Paper presented at the 32nd Annual Southern African Transport Conference 8-11 July 2013 "Transport and Sustainable Infrastructure", CSIR International Convention Centre, Pretoria, South Africa.
The City of Cape Town embarked on a policy that put “Public Transport First” relative to the
trend in recent decades to prioritise transport planning for private car users. In doing so the
City adopted a Travel Demand Management (TDM) strategy in 2006, which included the
upgrading and extension of Park and Ride (P&R) facilities at Rail stations as one of the six
key strategies for implementation. In preparation for the 2010 FIFA World Cup (FWC) held
in Cape Town, a major project was rolled out to upgrade and expand a number of P&R
facilities across the Metro. Early on in this project it was realised that the P&R upgrades
would benefit more than just the car drivers originally targeted, and public transport vehicles
as well as pedestrians and cyclists were accommodated in the upgraded areas.

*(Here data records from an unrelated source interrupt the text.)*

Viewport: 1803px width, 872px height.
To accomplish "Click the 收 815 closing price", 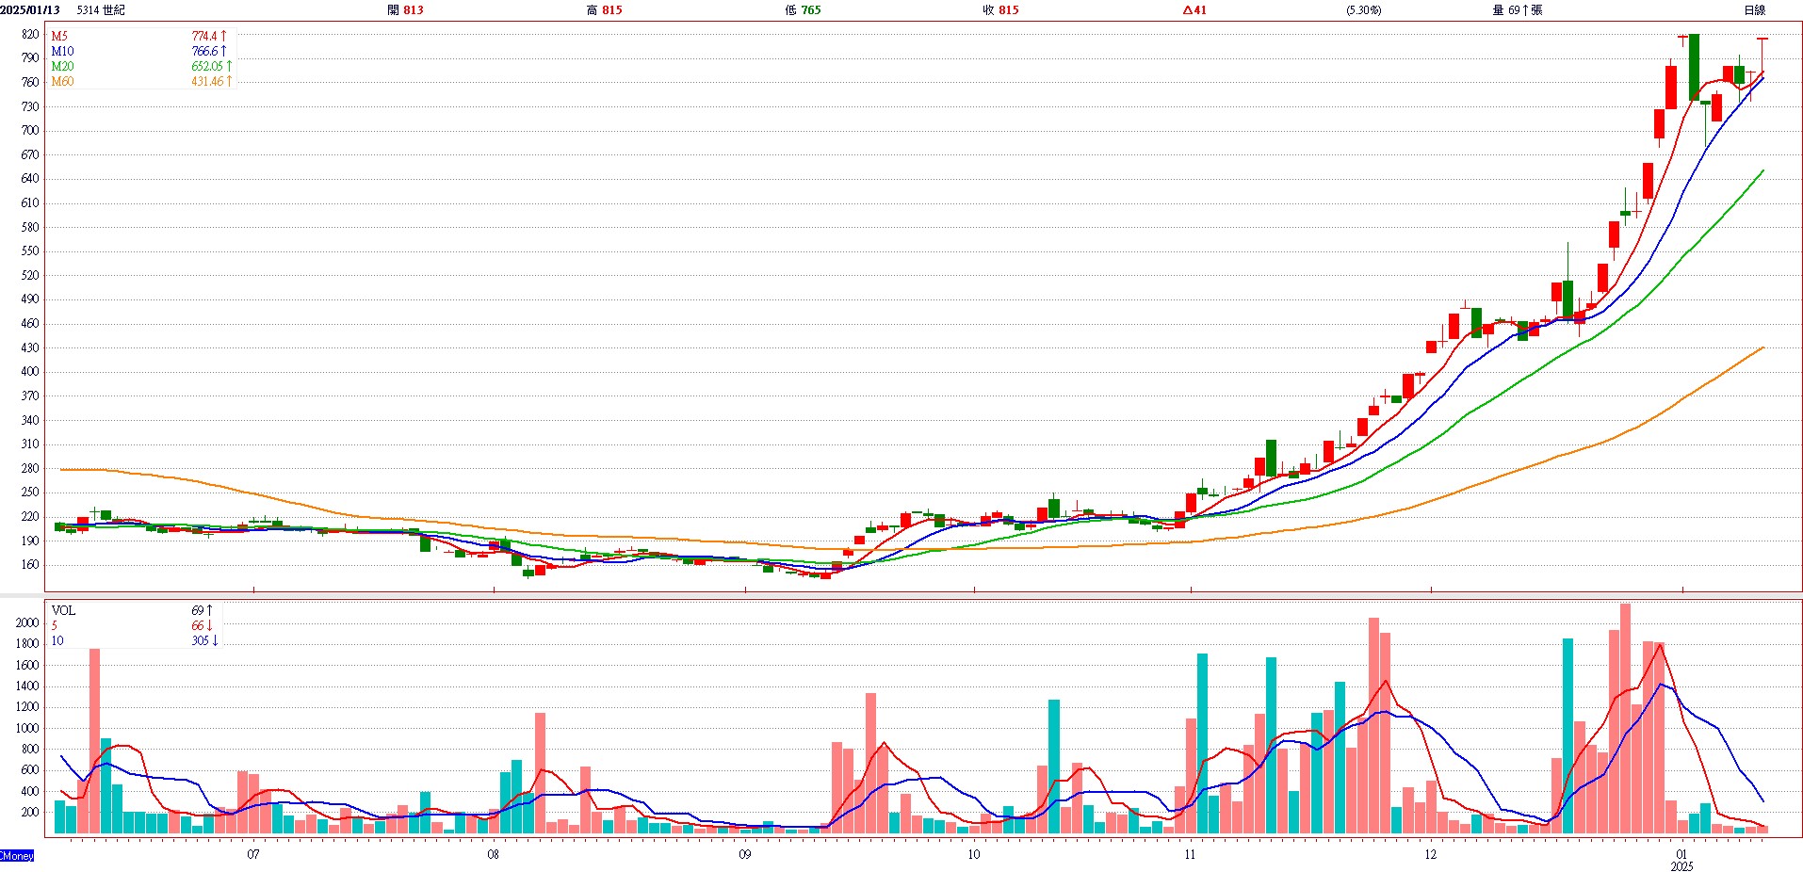I will point(1000,10).
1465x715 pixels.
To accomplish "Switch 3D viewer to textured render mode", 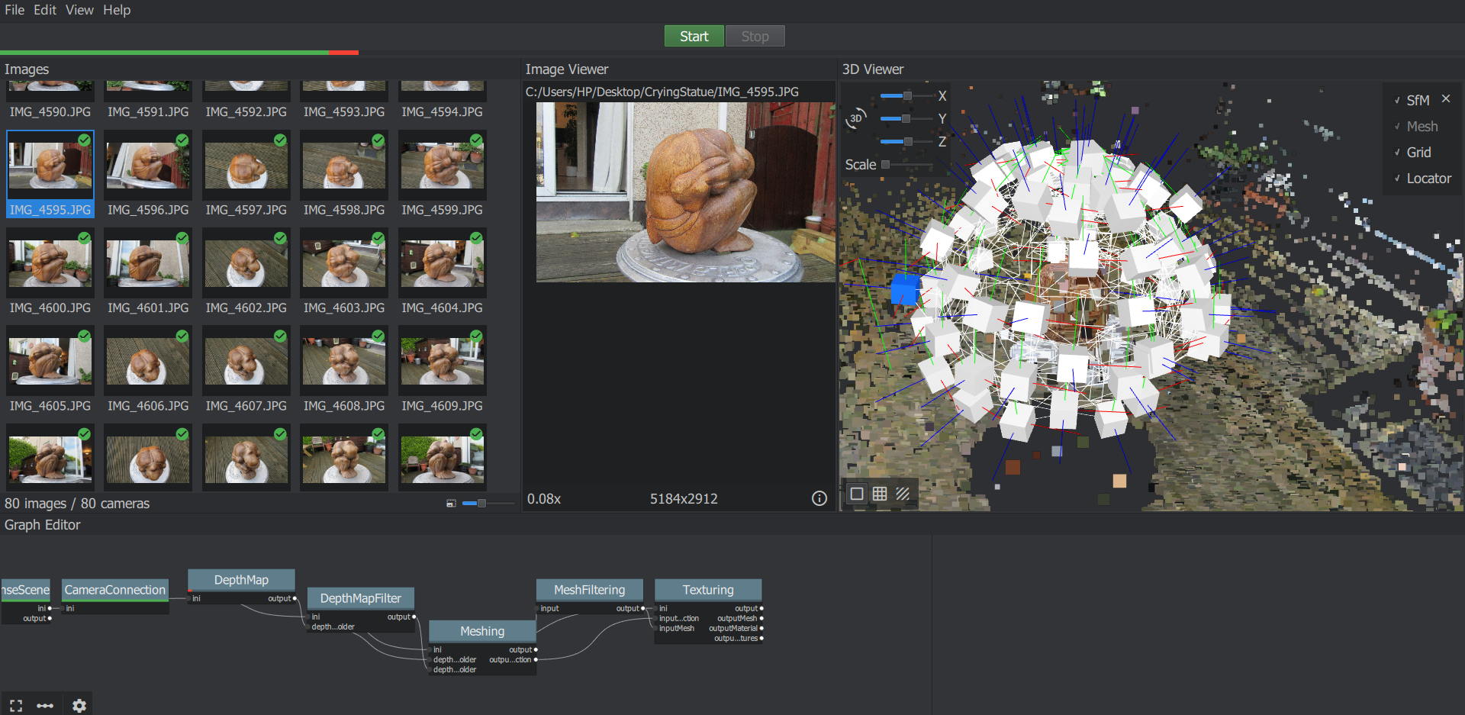I will click(903, 494).
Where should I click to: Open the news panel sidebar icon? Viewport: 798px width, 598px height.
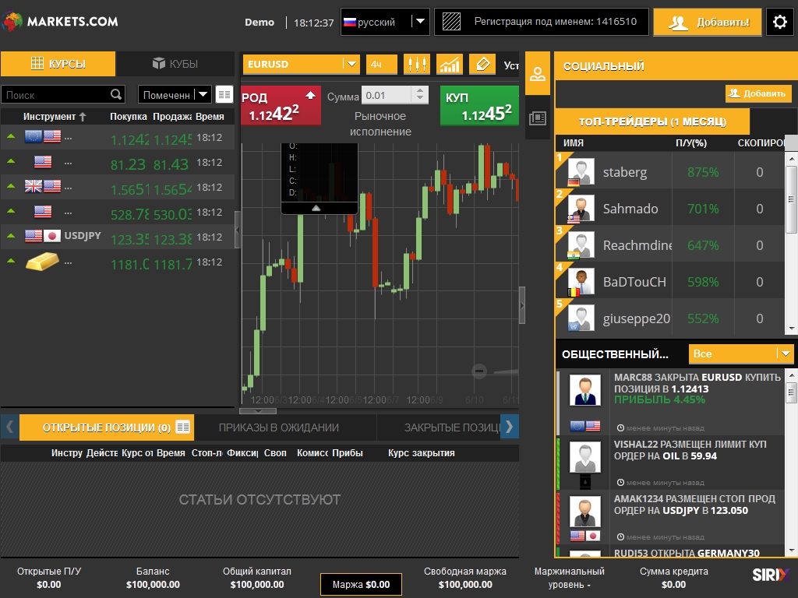point(538,118)
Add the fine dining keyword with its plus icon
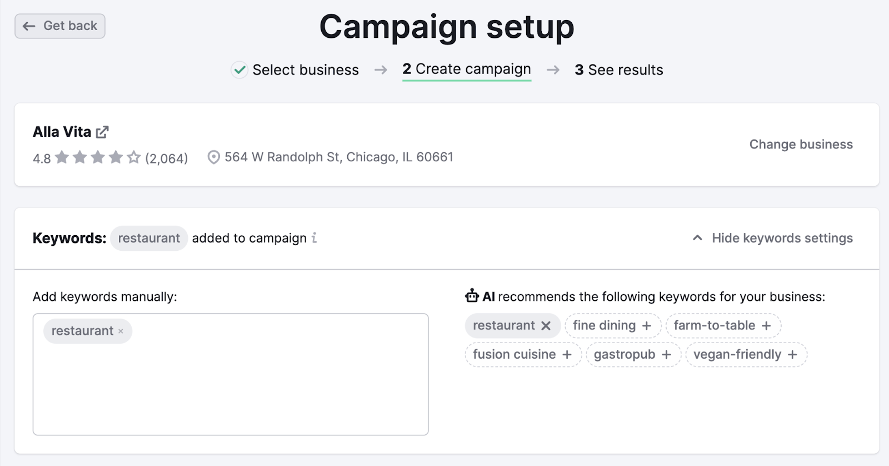 646,325
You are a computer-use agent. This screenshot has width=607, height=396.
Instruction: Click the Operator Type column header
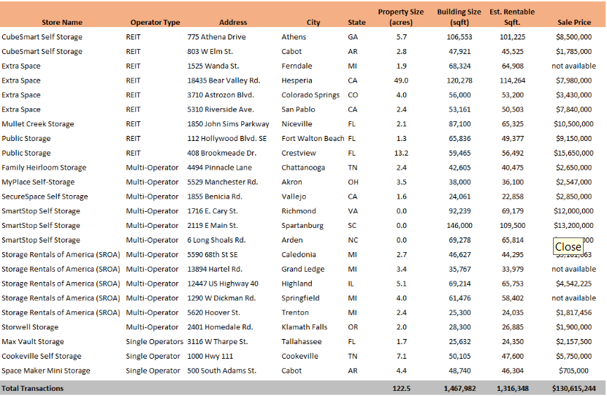[155, 23]
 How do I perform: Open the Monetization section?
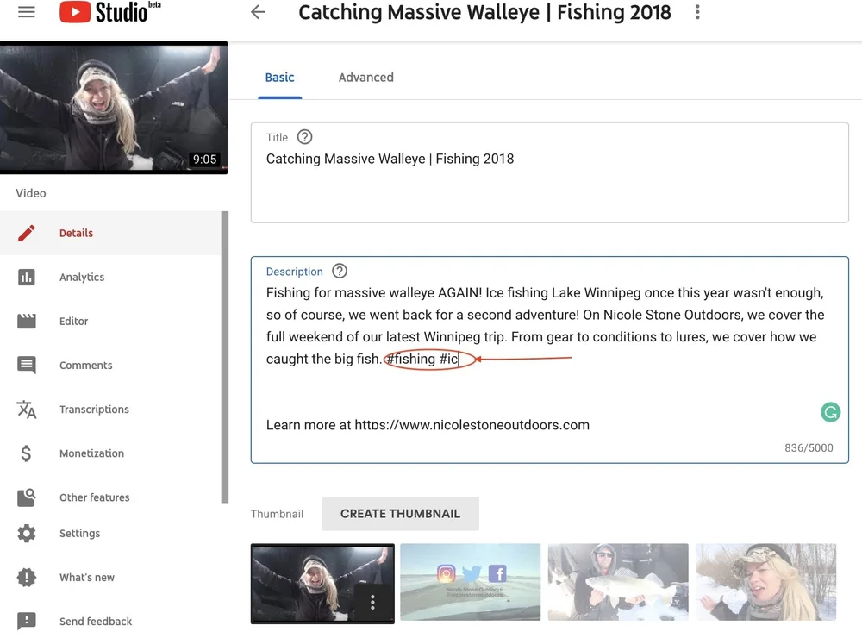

This study set out to determine the extent of different feeder modes to Rail stations, or P&R
facilities, as they are often referred to. It found that the numbers of people parking their car
to catch commuter trains are relatively small compared to the total number of commuters
accessing the rail system. This finding highlighted the inefficiency of spending funds for
parking as a feeder mode and raises the need for a detailed assessment of actual commuter needs at each station before implementing a generic P&R solution.